Kelly latest to test Dakar waters

Ready to go: Kelly will make his debut at the Dakar Rally
Ready to go: Kelly will make his debut at the Dakar Rally

A 15-year long biking career will reach its ultimate peak as John Kelly lines up for his Dakar Rally debut early next year. Kelly will be in Saudi Arabia for the 2022 Dakar Rally that will take place from January 2-14, 2022.

The 31-year-old will be the fourth Motswana rider, after Vincent Crosbie, Ross Branch and James Alexander, who made his debut this year. Kelly went on the saddle for the first time as a seven-year-old but made his competitive debut as a 16-year-old at the 1,000km Toyota Desert Race (TDR) or ‘Mantshwabisi’ as it is popularly called.

In his early days in competitive racing, Kelly divided his time between the bike and school commitments. It was only in 2017 that he won his title in the Botswana Motor Sport (BMS) national championship before finishing sixth at the Roof of Africa in Lesotho. A year later, he won the BMS division of the TDR whilst he was third at the Kalahari Rally in 2019. It was at the 2019 Kalahari Rally where Kelly tasted rally racing and he said he is ready to take it a gear higher having five TDR races under his belt.

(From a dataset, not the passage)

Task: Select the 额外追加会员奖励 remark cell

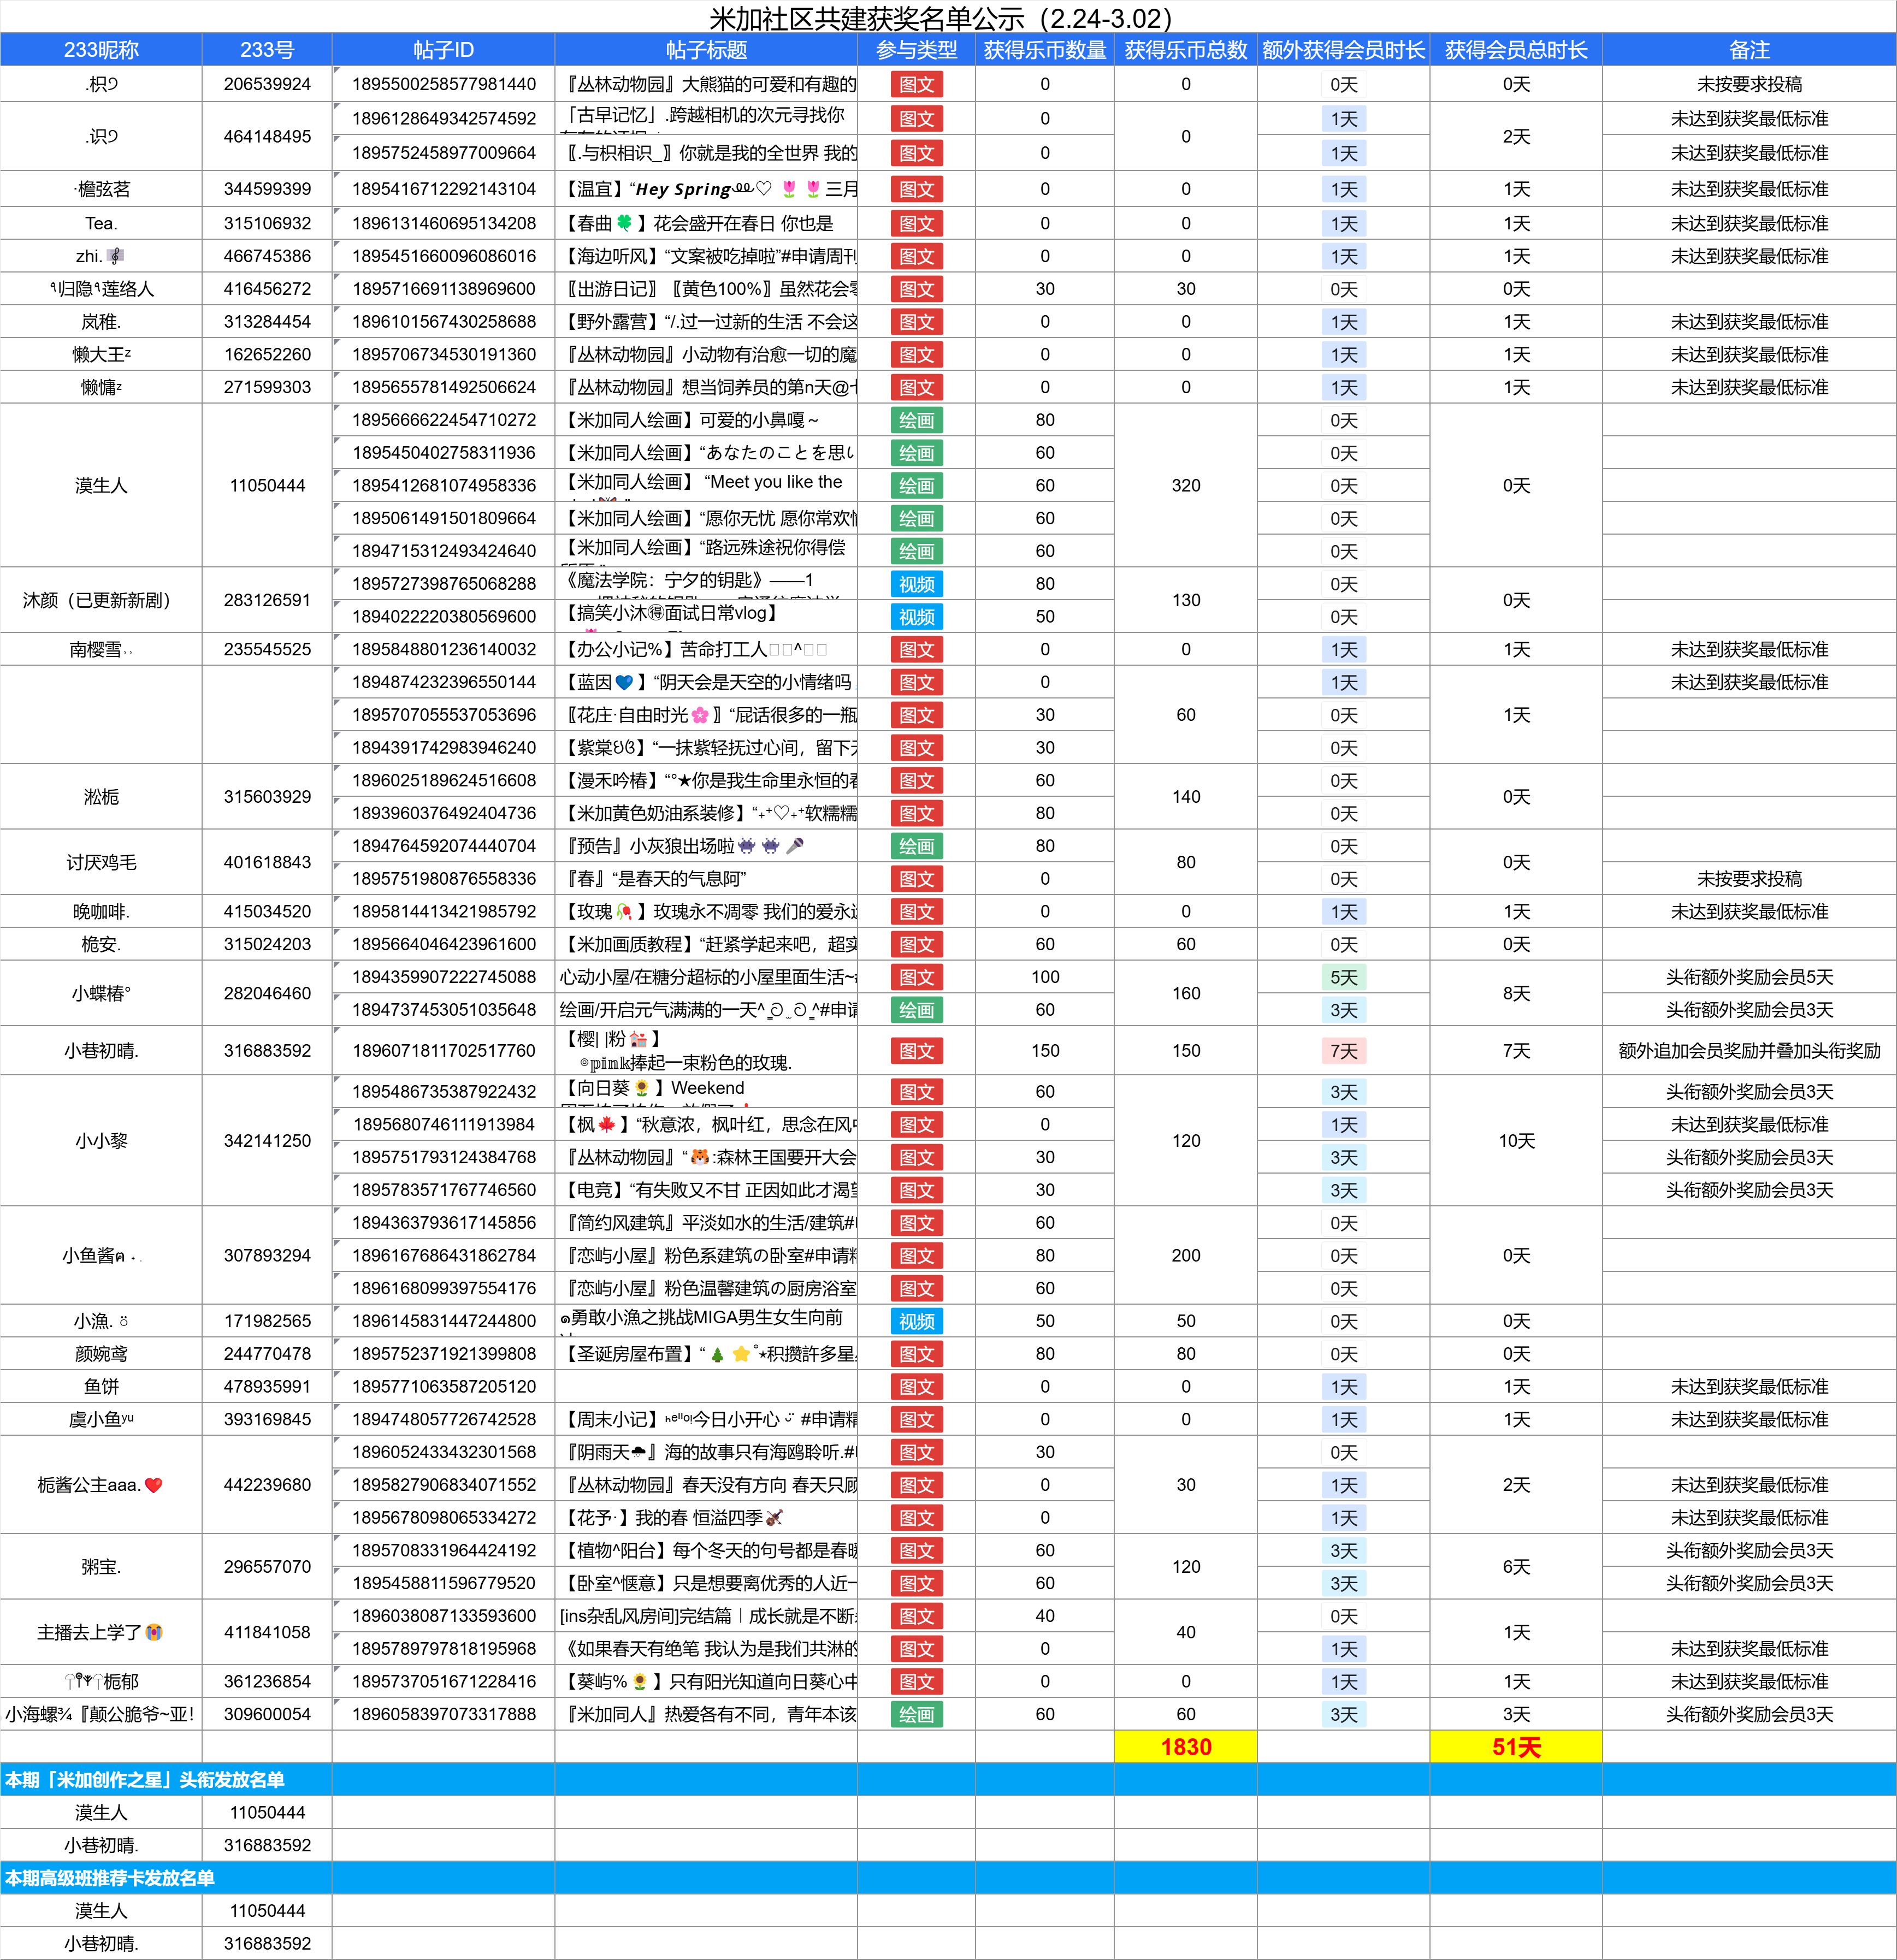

He said the podium finish at the Mahikeng-held rally remains his biggest and thus pushed him to go for the ultimate challenge; the Dakar Rally. “It has always been a dream for me to go to the Dakar but it has never been a realistic dream, I suppose. It only got realistic in 2019 when I did the Kalahari Rally and it was a very good introduction to the rally race and that side of motorsport.” “I did quite well at the Kalahari Rally and felt that I have been training all my life to do Dakar and it is obviously a tough event and I felt that I needed to challenge myself and I feel that the Dakar is the ultimate challenge. It is certainly the most challenging, physically and mentally demanding. It's probably one of the hardest a person can do. I would need to go there and finish the race and that would be the biggest achievement,” Kelly said.

The Gaborone Motor Club (GMC) captain will be in the Malle Moto class. "It is an unsupported class with no team or mechanics, where we have to maintain the bikes on our own," he said.

The competitors will be assisted with moving their equipment by organisers and everything will solely depend on them. The Malle Moto riders can assist each other and it is widely regarded to be the toughest category in the event. “I do not have a team. I will have to service my bike every night. So basically that means I would not have a team and that cuts down the costs. My budget stands at around P750,000 for the Dakar Rally. If you compare it to having a team with the mechanics it will go to between P1.5 million and P1.8 million.

I think that Malle Moto is a good way to experience Dakar. I have had chats with Crosbie, Ross and James. They have a lot of insight into the rally and provide really good advice whether it’s the bike or navigation side of the rally.

Even the kit, because it gets really cold in Saudi Arabia, so I need to know where to buy what and where. Because we need to have things like heated gloves and all the small things that you need to know. It is a good thing that they are just a phone call away.” Kelly said he has been doing a lot of gym work since January when he decided to go for the Dakar. He will over the weekend start a seven-day long 2021 Kalahari Rally in Mahikeng as he seeks a bit of seat time. The biker is however battling to acquire an insurance package to enable him to race at the Dakar with a BMS license. “We would love to race with a BMS license; it is the racing insurance that is required by Dakar organisers.

The insurance should cover certain things that the Dakar requires but we cannot get it here in Botswana, so am I trying to get an insurance premium package that will include all that is required. I will love to race with a BMS license and I hope the BMS committee or any other insurance will provide that for me,” he said.